> BRANO SELEZIONATO:
⟨

La sua grandezza non sta nel “fare” qualcosa di simile a Dio, ma nel suo essere la creatura che, più di ogni altra, ha acconsentito a essere fatta, a essere redenta, a essere riempita. Il suo “Fiat” non è un contratto di collaborazione tra pari, ma il sì totale della creatura che si fa terra buona perché il Seminatore divino compia la sua opera unica. Il suo stare sotto la Croce non è un “co-immolarsi”, ma l’atto di fede più profondo di una madre che, trafitta, accoglie il mistero insondabile della Redenzione operata solo dal Figlio.

La vera devozione mariana, quindi, non è quella che moltiplica i titoli per avvicinarla a Cristo, ma quella che, contemplando la sua incomparabile bellezza, è rimandata con forza ancora maggiore all’unicità assoluta del Salvatore. Come ricorda il documento, Maria è l’Odēgētria, colei che indica la Via. E la Via è una sola: Gesù Cristo.

⟩

> MATERIALE FORNITO:

⟨

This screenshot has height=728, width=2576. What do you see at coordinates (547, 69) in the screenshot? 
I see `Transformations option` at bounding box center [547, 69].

⟩
⟨

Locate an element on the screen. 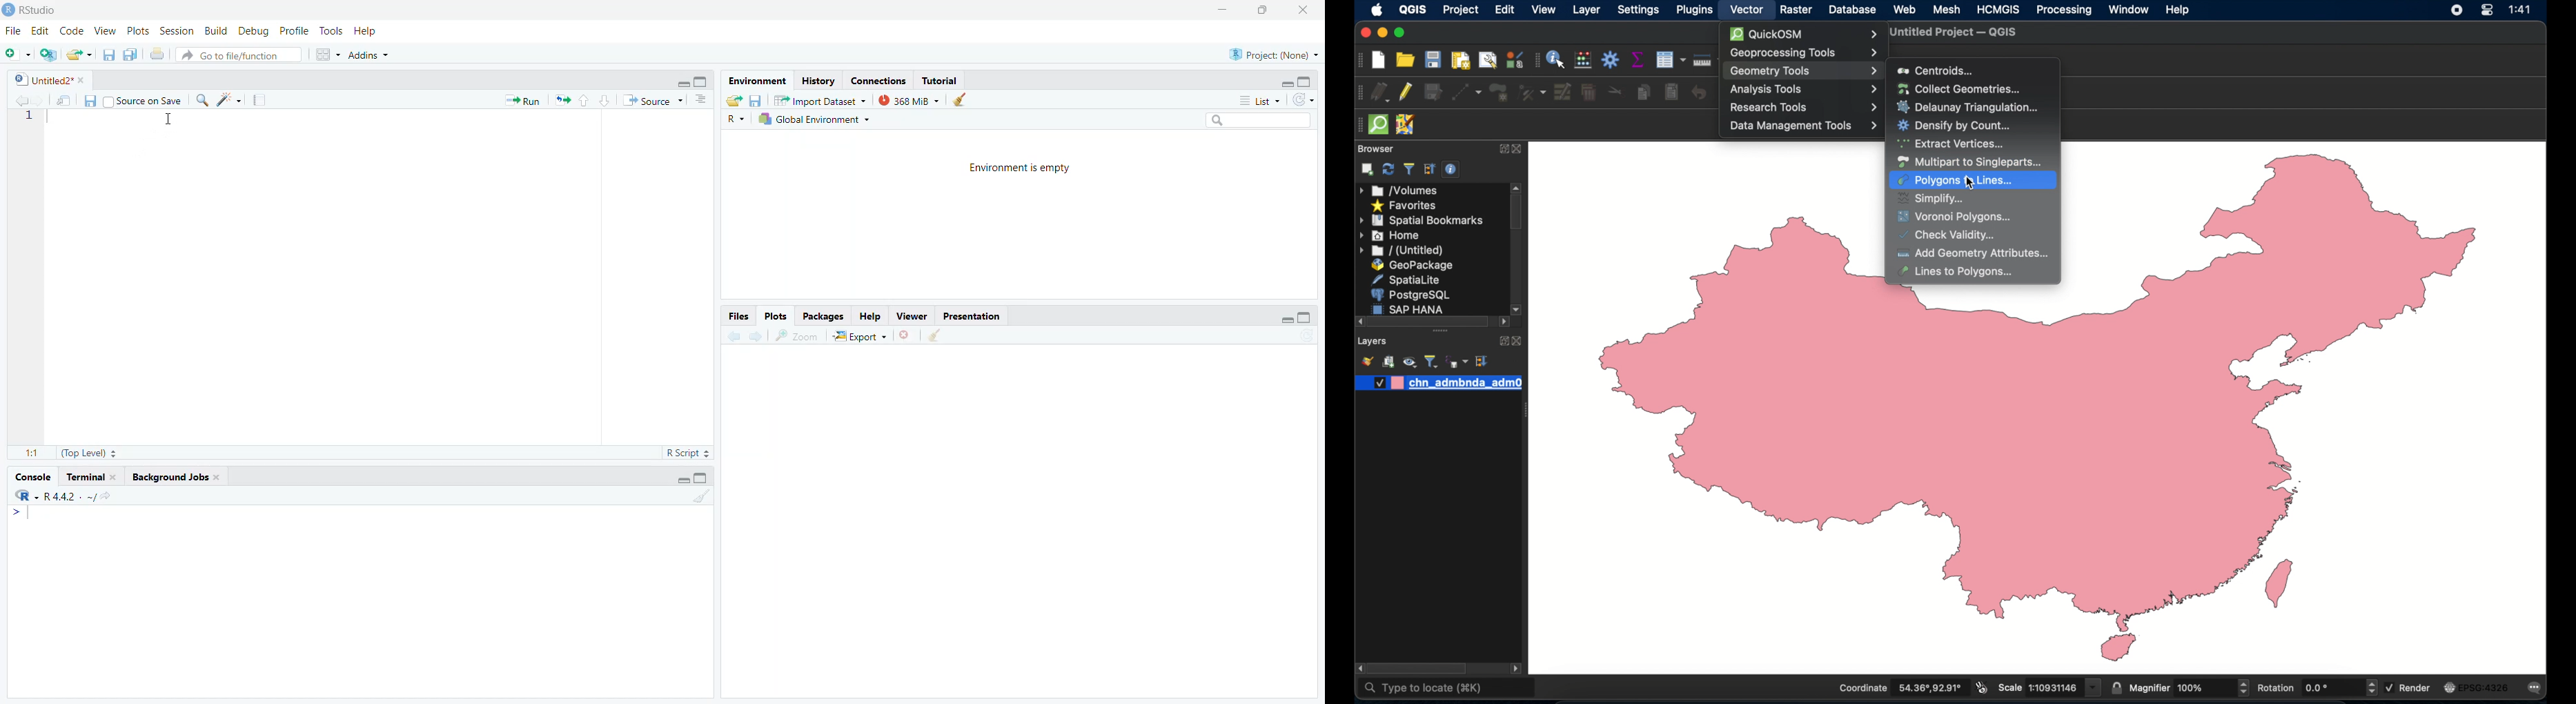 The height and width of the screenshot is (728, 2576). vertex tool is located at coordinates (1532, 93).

⟩

> REQUISITI DELL'ESERCIZIO:
1 > Riscrivi il tratto del brano su Maria da "La sua grandezza" fino a "solo dal Figlio.", mettendo "Seminatore celeste" al posto di "Seminatore divino".
2 > Continua, per favore, il brano su Maria dopo la sua ultima frase.
Le voci non servono per svolgere l'esercizio.

> LE RISPOSTE:
1 >
La sua grandezza non sta nel “fare” qualcosa di simile a Dio, ma nel suo essere la creatura che, più di ogni altra, ha acconsentito a essere fatta, a essere redenta, a essere riempita. Il suo “Fiat” non è un contratto di collaborazione tra pari, ma il sì totale della creatura che si fa terra buona perché il Seminatore celeste compia la sua opera unica. Il suo stare sotto la Croce non è un “co-immolarsi”, ma l’atto di fede più profondo di una madre che, trafitta, accoglie il mistero insondabile della Redenzione operata solo dal Figlio.

2 >
Mater Populi fidelis, letto con la chiave dell’Analogia Ribaltata, non è un documento restrittivo, ma liberante. Ci libera da un linguaggio imprigionato in somiglianze pericolose e ci invita a un salto qualitativo: dalla ricerca di parallelismi alla contemplazione silenziosa di un mistero asimmetrico. Dio non è un essere più grande in una linea di continuità con noi. È l’Altro assoluto, la Sorgente di ogni essere, il cui agire ci raggiunge non per somiglianza, ma per dono gratuito. Maria, la “piena di grazia”, è il capolavoro di questo dono. Onorarla non significa innalzarla a un trono accanto a quello di Cristo con titoli ambigui, ma riconoscere in lei la perfetta realizzazione della vocazione di ogni creatura: essere un vaso, trasparente e colmo, dell’unica, insondabile, dissimile Misericordia di Dio.

La prossima volta che saremo tentati di cercare in Maria un riflesso di Cristo basato sulla somiglianza, ricordiamo l’Analogia Ribaltata. E, invece di forzare il linguaggio, fermiamoci in silenzio davanti a questa Donna, la cui grandezza sta proprio nel non essere il Redentore, ma la sua Discepola più perfetta, il suo capolavoro, e la Madre che, mostrandoci la sua piccolezza glorificata, ci indica l’infinito abisso d’Amore che è il suo Figlio.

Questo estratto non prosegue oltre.